Placing functions are functions whose return type is constructed in the caller’s stack frame rather than in the function’s stack frame. This means that the address from the moment on construction is stable. Which may not only lead to improved performance, it also serves as the foundation for a number of useful features like supporting dyn AFITs (Async Functions in Traits) .

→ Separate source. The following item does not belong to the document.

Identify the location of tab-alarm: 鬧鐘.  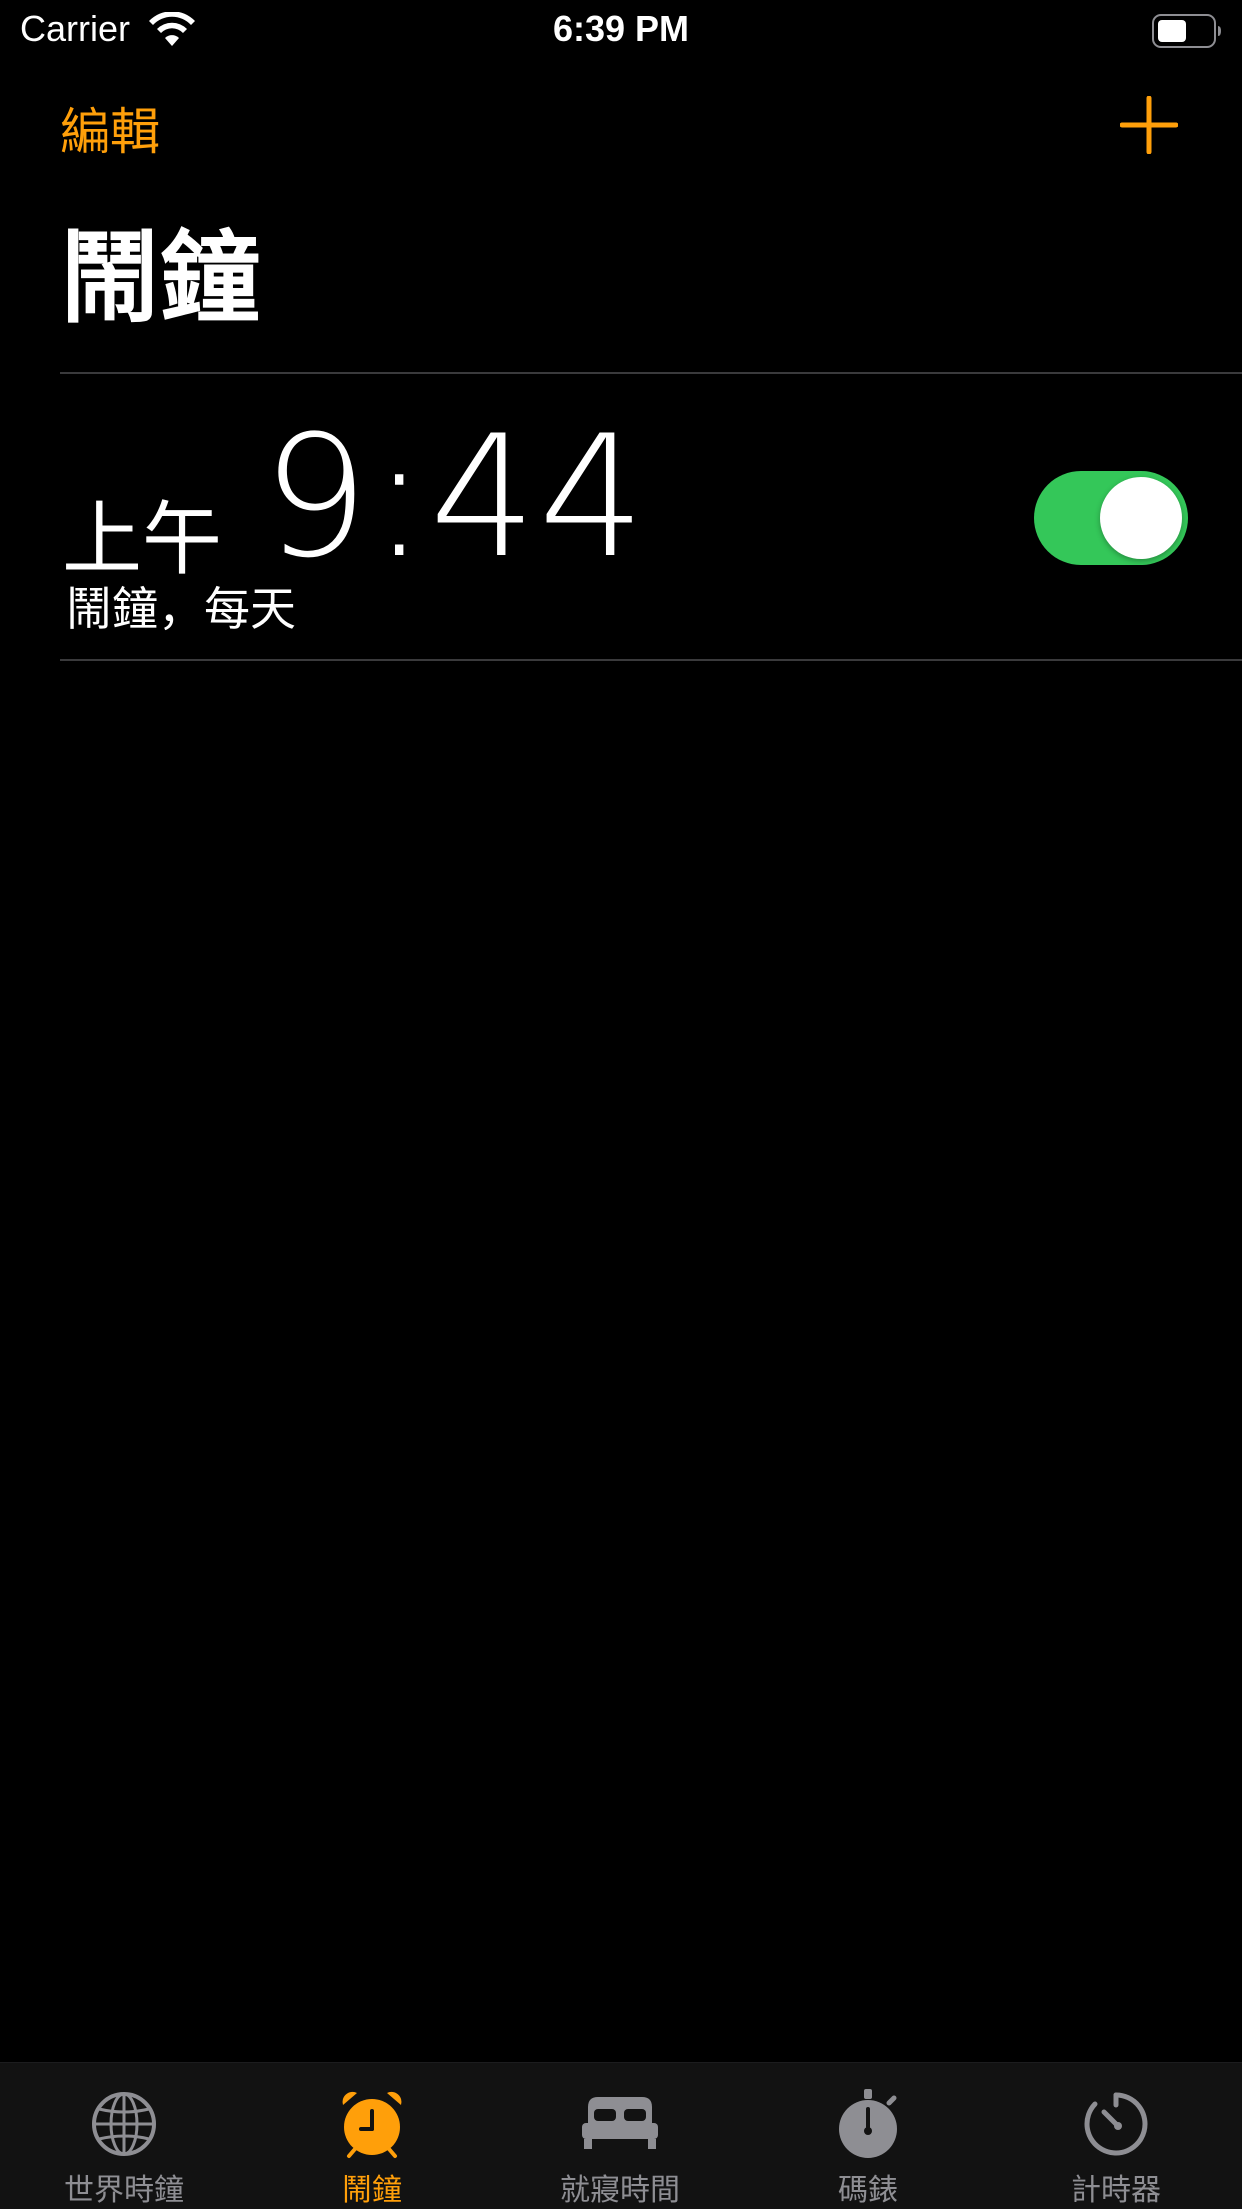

In this post I’ll be explaining how placing functions desugar, why placing functions are the right solution for emplacement, and how placing functions integrate into the language. Not in as much detail as I’d do for an actual RFC, but more as a broad introduction to the idea of placing functions. And to get right into it, here is a basic example of how this would work:

struct Cat { age : u8 , } impl Cat { #[ placing ] // ← Marks a function as "placing". fn new ( age : u8 ) -> Self { Self { age } // ← Constructs `Self` in the caller's frame. } fn age (& self ) -> & u8 { & self .age } } fn main () { let cat = Cat::new( 12 ); // ← `Cat` is constructed in-place. assert_eq!(cat. age (), & 12 ); }

A basic desugaring

The purpose of the placing crate is to prove that placing functions should not be that hard to implement. I managed to implement a working prototype in a few hours over my winter holidays. In total I've spent maybe four or so days on the implementation. I’m not a compiler engineer though, and I expect that the lovely folks on T-Compiler can probably recreate this in a fraction of the time it took me.

Since I don't know my way around the rustc frontend, I implemented the placing crate entirely using proc macros. The upside was that I could get something working more quickly. The downside is that proc macros don’t have access to type information, so I had to hack around that limitation. Which results in an API that requires a lot of proc macro attributes. But that’s ok for a proof of concept.